Extract every line of the records below verbatim, in their original order.
════════════════════
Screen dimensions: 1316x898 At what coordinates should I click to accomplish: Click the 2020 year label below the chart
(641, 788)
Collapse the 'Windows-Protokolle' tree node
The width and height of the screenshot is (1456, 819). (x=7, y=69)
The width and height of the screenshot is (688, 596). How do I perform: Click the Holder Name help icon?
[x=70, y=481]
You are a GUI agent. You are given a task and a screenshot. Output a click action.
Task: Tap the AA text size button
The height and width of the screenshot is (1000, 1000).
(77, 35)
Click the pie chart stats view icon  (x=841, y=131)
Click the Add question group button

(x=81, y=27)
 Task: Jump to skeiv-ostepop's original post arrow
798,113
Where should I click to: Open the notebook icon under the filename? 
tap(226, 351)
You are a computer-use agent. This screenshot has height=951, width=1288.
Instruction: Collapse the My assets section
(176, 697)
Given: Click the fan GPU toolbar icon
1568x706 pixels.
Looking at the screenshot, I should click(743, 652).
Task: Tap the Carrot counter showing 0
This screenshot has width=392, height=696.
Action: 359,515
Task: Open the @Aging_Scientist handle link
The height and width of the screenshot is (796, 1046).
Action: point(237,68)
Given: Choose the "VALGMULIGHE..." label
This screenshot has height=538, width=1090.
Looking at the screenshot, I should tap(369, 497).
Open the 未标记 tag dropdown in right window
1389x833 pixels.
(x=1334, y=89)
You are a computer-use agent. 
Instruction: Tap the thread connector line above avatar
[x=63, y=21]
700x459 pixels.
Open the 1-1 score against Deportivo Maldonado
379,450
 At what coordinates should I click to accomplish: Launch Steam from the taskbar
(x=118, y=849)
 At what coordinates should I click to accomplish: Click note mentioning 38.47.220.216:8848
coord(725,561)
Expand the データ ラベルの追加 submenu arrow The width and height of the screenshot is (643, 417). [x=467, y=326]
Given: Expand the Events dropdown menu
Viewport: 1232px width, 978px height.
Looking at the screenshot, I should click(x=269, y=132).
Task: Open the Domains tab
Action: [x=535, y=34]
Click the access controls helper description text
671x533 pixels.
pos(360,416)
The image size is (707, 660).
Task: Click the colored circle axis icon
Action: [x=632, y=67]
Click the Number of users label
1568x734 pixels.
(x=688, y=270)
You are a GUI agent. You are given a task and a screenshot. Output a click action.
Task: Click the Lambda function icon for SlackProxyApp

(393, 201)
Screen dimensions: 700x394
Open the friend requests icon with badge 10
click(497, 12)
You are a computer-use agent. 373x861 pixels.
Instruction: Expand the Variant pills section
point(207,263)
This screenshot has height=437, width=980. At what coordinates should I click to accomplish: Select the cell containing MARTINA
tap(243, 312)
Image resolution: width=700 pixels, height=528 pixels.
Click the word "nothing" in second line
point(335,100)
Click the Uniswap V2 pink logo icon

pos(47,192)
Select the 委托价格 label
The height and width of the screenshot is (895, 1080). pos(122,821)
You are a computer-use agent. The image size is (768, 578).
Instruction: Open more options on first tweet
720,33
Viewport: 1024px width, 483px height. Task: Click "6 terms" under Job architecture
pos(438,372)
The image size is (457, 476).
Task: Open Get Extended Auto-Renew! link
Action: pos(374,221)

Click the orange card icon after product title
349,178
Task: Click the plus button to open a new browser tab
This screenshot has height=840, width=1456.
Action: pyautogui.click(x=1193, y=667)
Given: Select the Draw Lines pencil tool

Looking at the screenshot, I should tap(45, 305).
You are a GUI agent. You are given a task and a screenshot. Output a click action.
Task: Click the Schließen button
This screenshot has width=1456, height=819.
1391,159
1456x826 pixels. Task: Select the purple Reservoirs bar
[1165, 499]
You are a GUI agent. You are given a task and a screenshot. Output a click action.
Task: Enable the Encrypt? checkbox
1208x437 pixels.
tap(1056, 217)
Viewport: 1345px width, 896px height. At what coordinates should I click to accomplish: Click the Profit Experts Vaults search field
════════════════════
▶ **Result**:
Screen dimensions: 1316x898 At what coordinates should I click to accomplish: Click the 2020 year label below the chart
(641, 788)
Collapse the 'Windows-Protokolle' tree node
The width and height of the screenshot is (1456, 819). (x=7, y=69)
The width and height of the screenshot is (688, 596). How do I perform: Click the Holder Name help icon?
[x=70, y=481]
You are a GUI agent. You are given a task and a screenshot. Output a click action.
Task: Tap the AA text size button
The height and width of the screenshot is (1000, 1000).
(77, 35)
Click the pie chart stats view icon  (x=841, y=131)
Click the Add question group button

(x=81, y=27)
 Task: Jump to skeiv-ostepop's original post arrow
798,113
Where should I click to: Open the notebook icon under the filename? 
tap(226, 351)
You are a computer-use agent. This screenshot has height=951, width=1288.
Instruction: Collapse the My assets section
(176, 697)
Given: Click the fan GPU toolbar icon
1568x706 pixels.
Looking at the screenshot, I should click(743, 652).
Task: Tap the Carrot counter showing 0
This screenshot has width=392, height=696.
Action: 359,515
Task: Open the @Aging_Scientist handle link
The height and width of the screenshot is (796, 1046).
Action: point(237,68)
Given: Choose the "VALGMULIGHE..." label
This screenshot has height=538, width=1090.
Looking at the screenshot, I should tap(369, 497).
Open the 未标记 tag dropdown in right window
1389x833 pixels.
(x=1334, y=89)
You are a computer-use agent. 
Instruction: Tap the thread connector line above avatar
[x=63, y=21]
700x459 pixels.
Open the 1-1 score against Deportivo Maldonado
379,450
 At what coordinates should I click to accomplish: Launch Steam from the taskbar
(x=118, y=849)
 At what coordinates should I click to accomplish: Click note mentioning 38.47.220.216:8848
coord(725,561)
Expand the データ ラベルの追加 submenu arrow The width and height of the screenshot is (643, 417). [x=467, y=326]
Given: Expand the Events dropdown menu
Viewport: 1232px width, 978px height.
Looking at the screenshot, I should click(x=269, y=132).
Task: Open the Domains tab
Action: [x=535, y=34]
Click the access controls helper description text
671x533 pixels.
pos(360,416)
The image size is (707, 660).
Task: Click the colored circle axis icon
Action: [x=632, y=67]
Click the Number of users label
1568x734 pixels.
(x=688, y=270)
You are a GUI agent. You are given a task and a screenshot. Output a click action.
Task: Click the Lambda function icon for SlackProxyApp

(393, 201)
Screen dimensions: 700x394
Open the friend requests icon with badge 10
click(497, 12)
You are a computer-use agent. 373x861 pixels.
Instruction: Expand the Variant pills section
point(207,263)
This screenshot has height=437, width=980. At what coordinates should I click to accomplish: Select the cell containing MARTINA
tap(243, 312)
Image resolution: width=700 pixels, height=528 pixels.
Click the word "nothing" in second line
point(335,100)
Click the Uniswap V2 pink logo icon

pos(47,192)
Select the 委托价格 label
The height and width of the screenshot is (895, 1080). pos(122,821)
You are a computer-use agent. The image size is (768, 578).
Instruction: Open more options on first tweet
720,33
Viewport: 1024px width, 483px height. Task: Click "6 terms" under Job architecture
pos(438,372)
The image size is (457, 476).
Task: Open Get Extended Auto-Renew! link
Action: pos(374,221)

Click the orange card icon after product title
349,178
Task: Click the plus button to open a new browser tab
This screenshot has height=840, width=1456.
Action: pyautogui.click(x=1193, y=667)
Given: Select the Draw Lines pencil tool

Looking at the screenshot, I should tap(45, 305).
You are a GUI agent. You are given a task and a screenshot. Output a click action.
Task: Click the Schließen button
This screenshot has width=1456, height=819.
1391,159
1456x826 pixels. Task: Select the purple Reservoirs bar
[1165, 499]
You are a GUI agent. You are given a task and a screenshot. Output a click action.
Task: Enable the Encrypt? checkbox
1208x437 pixels.
tap(1056, 217)
Viewport: 1345px width, 896px height. At what coordinates should I click to accomplish: Click the Profit Experts Vaults search field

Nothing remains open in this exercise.